Restate the records in full, so that each line matches the original exactly.

Pixel coordinate grounding data:
--*--

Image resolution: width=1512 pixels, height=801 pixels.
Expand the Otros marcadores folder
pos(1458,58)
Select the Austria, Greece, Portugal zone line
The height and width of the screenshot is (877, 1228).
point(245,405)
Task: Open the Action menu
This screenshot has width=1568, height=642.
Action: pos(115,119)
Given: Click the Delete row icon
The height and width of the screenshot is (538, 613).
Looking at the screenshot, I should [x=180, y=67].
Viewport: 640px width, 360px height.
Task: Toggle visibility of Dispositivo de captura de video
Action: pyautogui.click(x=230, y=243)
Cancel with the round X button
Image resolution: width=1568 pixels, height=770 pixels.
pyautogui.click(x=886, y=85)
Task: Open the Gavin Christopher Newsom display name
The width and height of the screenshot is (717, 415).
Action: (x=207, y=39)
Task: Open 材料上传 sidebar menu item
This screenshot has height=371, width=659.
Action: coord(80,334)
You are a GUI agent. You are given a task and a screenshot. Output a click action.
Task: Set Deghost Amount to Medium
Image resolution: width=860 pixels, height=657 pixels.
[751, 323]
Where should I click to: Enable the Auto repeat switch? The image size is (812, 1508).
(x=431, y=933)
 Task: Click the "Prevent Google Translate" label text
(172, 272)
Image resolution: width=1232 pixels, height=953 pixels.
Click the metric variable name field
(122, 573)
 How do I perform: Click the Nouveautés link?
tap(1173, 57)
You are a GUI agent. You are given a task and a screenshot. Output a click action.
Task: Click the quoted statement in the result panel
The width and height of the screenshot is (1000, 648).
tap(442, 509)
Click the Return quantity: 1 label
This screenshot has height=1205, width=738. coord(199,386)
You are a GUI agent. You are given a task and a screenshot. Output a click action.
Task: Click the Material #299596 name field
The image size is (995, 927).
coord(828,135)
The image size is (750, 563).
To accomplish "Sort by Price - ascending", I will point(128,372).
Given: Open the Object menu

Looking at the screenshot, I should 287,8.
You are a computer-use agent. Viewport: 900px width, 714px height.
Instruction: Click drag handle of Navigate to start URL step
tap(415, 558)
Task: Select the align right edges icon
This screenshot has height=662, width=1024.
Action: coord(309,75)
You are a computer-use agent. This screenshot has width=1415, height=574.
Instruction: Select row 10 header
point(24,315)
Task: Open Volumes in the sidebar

--*--

→ Result of the exercise:
Image resolution: width=1512 pixels, height=801 pixels.
Expand the Otros marcadores folder
pos(1458,58)
Select the Austria, Greece, Portugal zone line
The height and width of the screenshot is (877, 1228).
point(245,405)
Task: Open the Action menu
This screenshot has width=1568, height=642.
Action: pos(115,119)
Given: Click the Delete row icon
The height and width of the screenshot is (538, 613).
Looking at the screenshot, I should [x=180, y=67].
Viewport: 640px width, 360px height.
Task: Toggle visibility of Dispositivo de captura de video
Action: pyautogui.click(x=230, y=243)
Cancel with the round X button
Image resolution: width=1568 pixels, height=770 pixels.
pyautogui.click(x=886, y=85)
Task: Open the Gavin Christopher Newsom display name
The width and height of the screenshot is (717, 415).
Action: (x=207, y=39)
Task: Open 材料上传 sidebar menu item
This screenshot has height=371, width=659.
Action: coord(80,334)
You are a GUI agent. You are given a task and a screenshot. Output a click action.
Task: Set Deghost Amount to Medium
Image resolution: width=860 pixels, height=657 pixels.
[751, 323]
Where should I click to: Enable the Auto repeat switch? The image size is (812, 1508).
(x=431, y=933)
 Task: Click the "Prevent Google Translate" label text
(172, 272)
Image resolution: width=1232 pixels, height=953 pixels.
Click the metric variable name field
(122, 573)
 How do I perform: Click the Nouveautés link?
tap(1173, 57)
You are a GUI agent. You are given a task and a screenshot. Output a click action.
Task: Click the quoted statement in the result panel
The width and height of the screenshot is (1000, 648).
tap(442, 509)
Click the Return quantity: 1 label
This screenshot has height=1205, width=738. coord(199,386)
You are a GUI agent. You are given a task and a screenshot. Output a click action.
Task: Click the Material #299596 name field
The image size is (995, 927).
coord(828,135)
The image size is (750, 563).
To accomplish "Sort by Price - ascending", I will point(128,372).
Given: Open the Object menu

Looking at the screenshot, I should 287,8.
You are a computer-use agent. Viewport: 900px width, 714px height.
Instruction: Click drag handle of Navigate to start URL step
tap(415, 558)
Task: Select the align right edges icon
This screenshot has height=662, width=1024.
Action: coord(309,75)
You are a computer-use agent. This screenshot has width=1415, height=574.
Instruction: Select row 10 header
point(24,315)
Task: Open Volumes in the sidebar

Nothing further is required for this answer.